**EXERCISE OBJECTIVE:** From the records below, report the number of lines that contain "click", and add nothing.

**INFORMATION GIVEN:**
BEGIN

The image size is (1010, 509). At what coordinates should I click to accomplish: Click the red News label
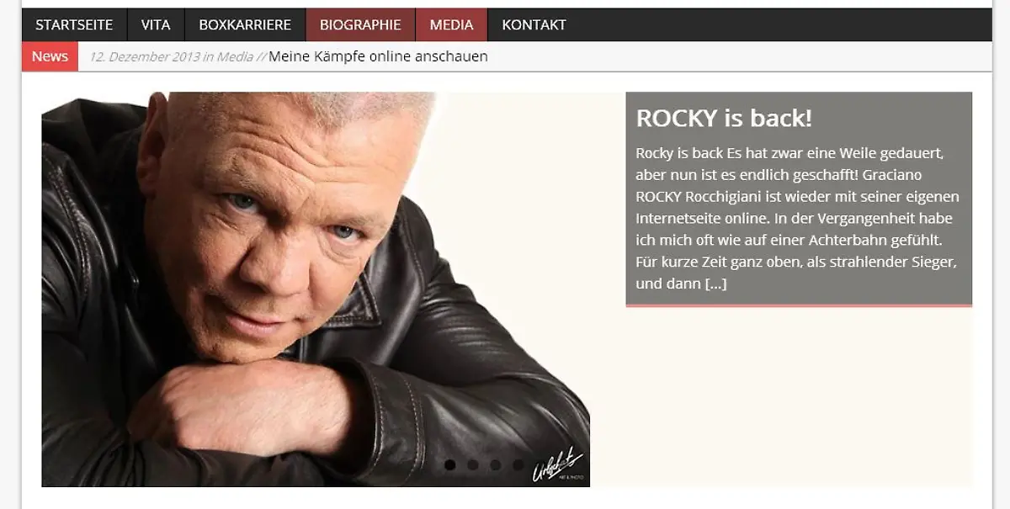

END
BEGIN

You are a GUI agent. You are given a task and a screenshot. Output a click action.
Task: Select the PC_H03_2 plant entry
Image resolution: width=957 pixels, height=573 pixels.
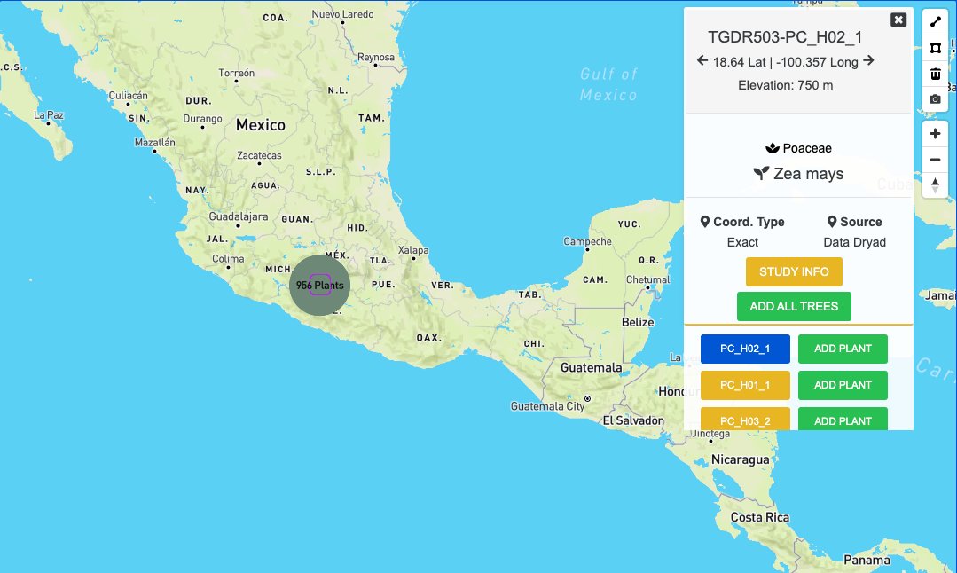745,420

END

**ANSWER FOR THE TASK:** 2